▶ **Exercise brief**: Print the data that follows exactly.

▶ **Records for this task**:
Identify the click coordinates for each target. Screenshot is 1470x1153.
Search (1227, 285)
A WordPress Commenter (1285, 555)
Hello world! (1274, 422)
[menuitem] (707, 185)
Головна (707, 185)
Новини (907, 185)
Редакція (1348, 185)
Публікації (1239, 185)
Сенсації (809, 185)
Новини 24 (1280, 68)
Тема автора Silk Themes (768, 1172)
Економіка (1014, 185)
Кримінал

▶ **Result below**:
Identify the click coordinates for each target. Screenshot is 1470x1153.
Search (1227, 285)
A WordPress Commenter (1285, 555)
Hello world! (1274, 422)
[menuitem] (707, 185)
Головна (707, 185)
Новини (907, 185)
Редакція (1348, 185)
Публікації (1239, 185)
Сенсації (809, 185)
Новини 24 (1280, 68)
Тема автора Silk Themes (768, 1172)
Економіка (1014, 185)
Кримінал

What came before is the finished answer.